1) Philadelphia has recently invested in waterfront projects to spruce up underutilized piers. Has there been research about the economic impact of those projects?
2) An issue with the recent deals with the Sixers and with Holtec is that they do not create opportunities for small business investment in the waterfront area. These businesses will bring their employees with them but how can those employees stimulate the local economy without having a nearby “main street” with restaurants and other businesses to frequent? Currently most of the area around existing waterfront properties just consists of parking lots. Ideally bringing in 400+ new employees to the area also results in more money being spent on local businesses who employ local residents. Throwing money at big businesses to get employees here should be coupled with incentives for small business investment.
Steve,
Another great post!
Two points.
1) The development model taking place in Camden – a local government working to replace the low-income residents it is supposed to represent with a wealthier population – is one that has played out repeatedly in other communities, such as New Brunswick. In Camden’s case, the alignment of interests between the Christie Administration and the George Norcross political machine that controls Camden has made that effort more blatant: http://www.njspotlight.com/stories/14/07/11/chris-christie-and-america-s-poorest-city/.

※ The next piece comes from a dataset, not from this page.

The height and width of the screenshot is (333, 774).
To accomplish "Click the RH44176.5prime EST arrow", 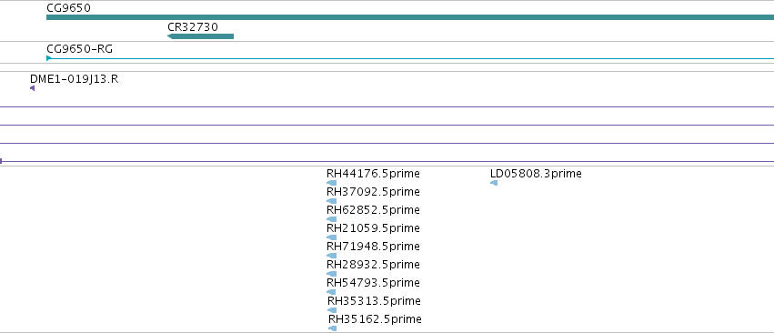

2) Economic development research has consistently found that tax abatements and other direct financial subsidies that governments give to corporations in order to “attract” or retain them, are ineffective. Large corporations move to a location or stay there because it makes business sense for them to do so. Tax subsidies are rarely large enough to figure into those calculations.
What does? Broader business decisions that the location will impact – e.g., transportation expenses, access to suppliers and markets. Also key are quality of life issues that impact senior managers, who are making the decisions. Is the commute reasonable? How good are the public schools in the vicinity where the managers are likely to live?
Ironically, the good infrastructure and high quality public schools that attract companies to a location draw on the same tax dollars that the tax abatements divert to corporate profits.
The generous tax abatements have become a race to the bottom for municipalities and states, with corporations playing them off against each other to get the largest gift they can from the taxpayers.
That is not good for anyone but the corporate shareholders.
There is a broad literature on how to effectively improve the economy of a region through building infrastructure and providing access to high-quality facilities and job training and investment capital. So far, Camden does not appear to be following that model.
Interesting points made here. A couple of questions/thoughts:
1. When there are earmarks for urban renewal, would it make sense to use a significant portion of these funds to provide training (and jobs) to the people to design and build the communities themselves?
2. The trickier question becomes – who would successfully administer and oversee something like this scenario?
Again, good read – I prefer thinking about stuff over the radio as I set out for my too long commute – this gave me something to think about!